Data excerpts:
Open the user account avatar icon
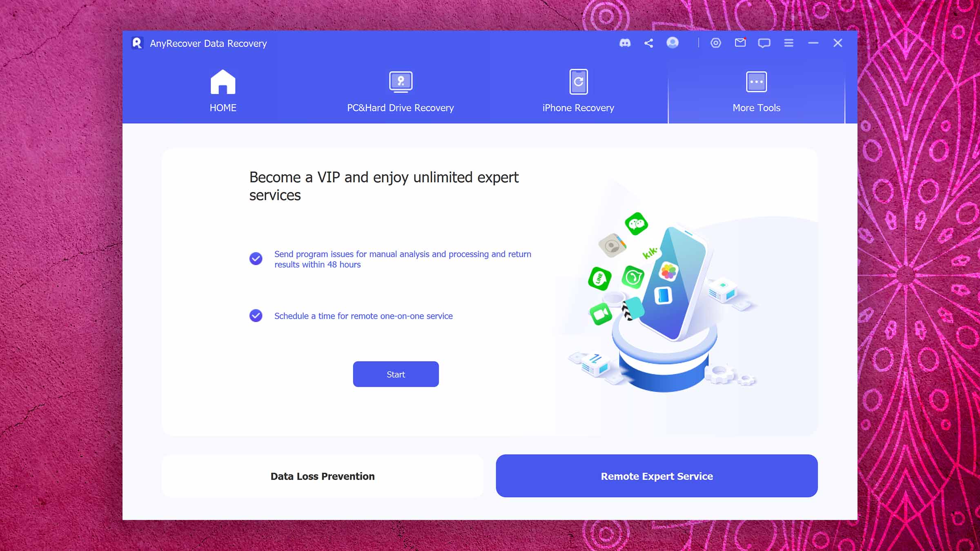This screenshot has width=980, height=551. [x=673, y=42]
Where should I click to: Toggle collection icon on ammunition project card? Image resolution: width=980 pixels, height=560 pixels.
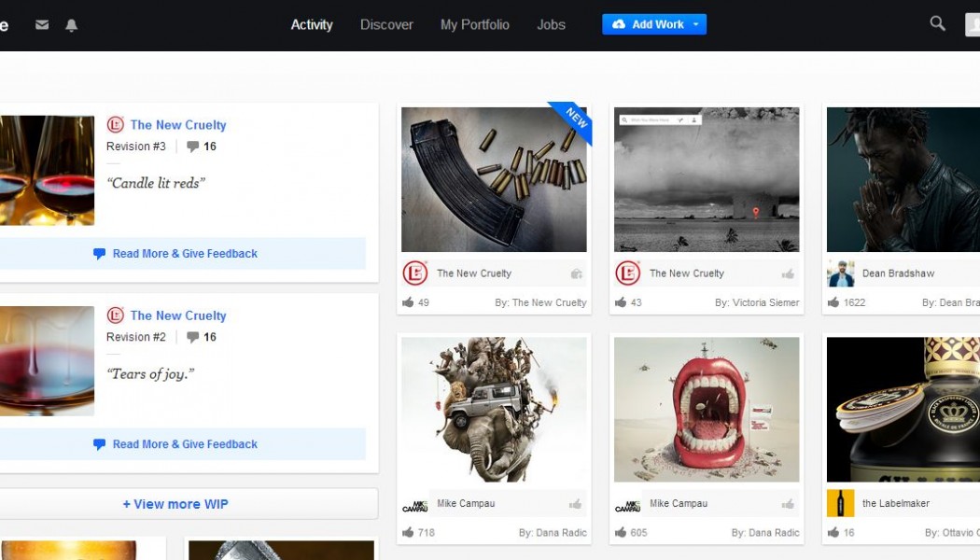576,273
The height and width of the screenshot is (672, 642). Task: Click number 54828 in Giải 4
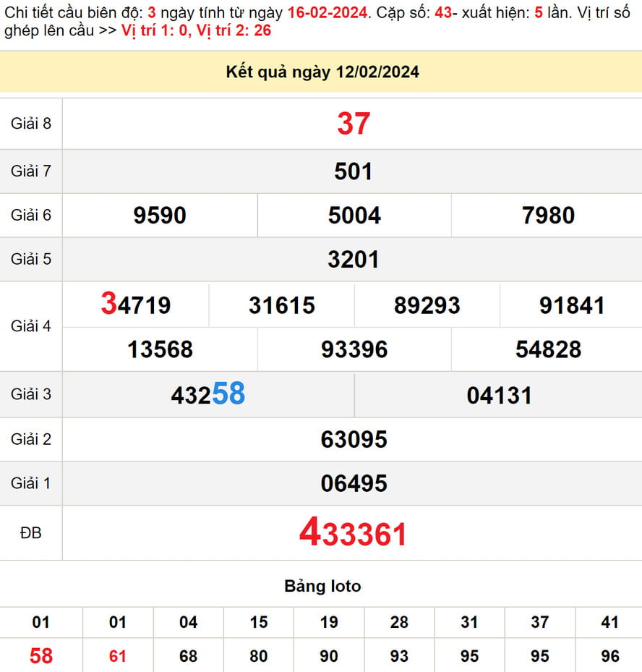click(548, 349)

• **PROMPT**
Without the pictures, return the records above exactly as given.

• **EXERCISE RESPONSE**
Open the user account avatar icon
This screenshot has width=980, height=551. [x=673, y=42]
Where should I click to: Toggle collection icon on ammunition project card? Image resolution: width=980 pixels, height=560 pixels.
576,273
The height and width of the screenshot is (672, 642). Task: Click number 54828 in Giải 4
click(548, 349)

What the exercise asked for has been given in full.